The resistor is wrong, at least sometimes, depending on the supply voltage at the moment. If these LEDs turn out to have a Vf of 3.2V, it would seem the resistance as designed was optimized for a 3.9V supply.

I need to know the voltage across the LEDs while the current is 480mA, if possible. 2.6V is too low for white LEDs at full current. It should be at least 3.1V.

Another test you can do that may even solve your problem is to connect the constructed 2.55Ω resistor pair in series with the existing 1.5Ω resistor for a total of 4.05Ω and power it with the 5.2V DC-DC converter. Measure the total current and the voltage across the LEDs. Test circuit shown below.



By the way, don't worry about the minor setbacks. I have a pleasant design surprise waiting to spring on you when we get the real Vf at 20mA@ worked out. :grin:

 

[campus189]

You are exactly correct..
I measured the voltage across led's and they are 3.1 Volts.
I can test using 2.55Ω resistors but will have to buy them..
I do however have 5.1Ω resistors that I purchased for this project,lol
Dumb question? Couldn't I just use the 5.1Ω resistors I purchased recently for this project?
Or do you want me to purchase the 2.55Ω resistors?
As soon as I order & receive the 2.55Ω resistors & install them, I will reply here...
You people are awesome!!
Thanks again for the replies

 

[campus189]

I need to know the voltage across the LEDs while the current is 480mA, if possible. 2.6V is too low for white LEDs at full current. It should be at least 3.1V.

Another test you can do that may even solve your problem is to connect the constructed 2.55Ω resistor pair in series with the existing 1.5Ω resistor for a total of 4.05Ω and power it with the 5.2V DC-DC converter. Measure the total current and the voltage across the LEDs. Test circuit shown below.

View attachment 57184

By the way, don't worry about the minor setbacks. I have a pleasant design surprise waiting to spring on you when we get the real Vf at 20mA@ worked out. :grin:

Ok,

Ran 12 volts from power supply to breadboard then to 5.2V DC-DC converter.
Connected the 5.1Ω resistor & measured the amperage & got 241mA
Measured the led voltage and got 3 volts
Measured voltage on both sides of the 1.5Ω resistor - got 3.5 volts on one side and 3 volts on other side with temperature at 113 degrees Fahrenheit after 10 minutes.
Measured voltage on both sides of the 5.1Ω resistor - got 5.1 volts on one side and 3.5 volts on other side with temperature at 150 degrees Fahrenheit after 10 minutes.
I held this light with a light running on AAA Batteries & they were the same as far as brightness even though the Amperage draw was cut in half .

Hope this helps

 

[KJ6EAD]

You don't need to buy resistors, just use two of the 5.1Ω in parallel. That makes 2.55Ω. That's what I've been talking (writing) about all along. That 3.1V measurement isn't complete without knowing what current was flowing at the time it was made.
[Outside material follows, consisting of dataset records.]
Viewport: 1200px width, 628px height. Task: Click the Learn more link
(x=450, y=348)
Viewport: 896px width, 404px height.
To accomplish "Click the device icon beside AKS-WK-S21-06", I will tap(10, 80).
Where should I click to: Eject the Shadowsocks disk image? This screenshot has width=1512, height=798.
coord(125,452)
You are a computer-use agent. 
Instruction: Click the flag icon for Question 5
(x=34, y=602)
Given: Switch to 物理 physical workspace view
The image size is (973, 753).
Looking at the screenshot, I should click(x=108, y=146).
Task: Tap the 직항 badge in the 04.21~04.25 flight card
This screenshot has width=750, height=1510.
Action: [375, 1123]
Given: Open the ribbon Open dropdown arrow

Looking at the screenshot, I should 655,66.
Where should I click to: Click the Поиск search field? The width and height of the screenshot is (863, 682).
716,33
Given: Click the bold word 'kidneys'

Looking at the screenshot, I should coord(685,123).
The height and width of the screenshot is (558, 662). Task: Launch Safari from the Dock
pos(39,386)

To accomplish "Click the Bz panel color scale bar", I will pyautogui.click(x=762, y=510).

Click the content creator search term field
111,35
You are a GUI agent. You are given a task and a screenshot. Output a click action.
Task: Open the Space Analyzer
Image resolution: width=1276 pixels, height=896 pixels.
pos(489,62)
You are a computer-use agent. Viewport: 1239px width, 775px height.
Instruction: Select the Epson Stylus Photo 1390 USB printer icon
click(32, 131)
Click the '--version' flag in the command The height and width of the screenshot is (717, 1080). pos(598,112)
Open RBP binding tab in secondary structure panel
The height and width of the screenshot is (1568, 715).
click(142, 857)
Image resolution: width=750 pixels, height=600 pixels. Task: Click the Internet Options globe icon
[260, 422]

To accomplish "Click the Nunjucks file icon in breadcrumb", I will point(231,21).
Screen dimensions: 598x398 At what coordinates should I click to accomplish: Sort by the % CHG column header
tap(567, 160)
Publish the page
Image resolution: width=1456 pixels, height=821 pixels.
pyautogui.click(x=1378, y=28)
All the extra measurements aren't helping since you didn't construct the circuit as shown in the schematic. It needs to be the constructed 2.55Ω mentioned above in series with the 1.5Ω, then just the voltage across the LEDs and the total circuit current.

 

[xaccto]

I was wondering what chip those regulators use now, so thanks for the pics!....so still MC34063A but surface mount now....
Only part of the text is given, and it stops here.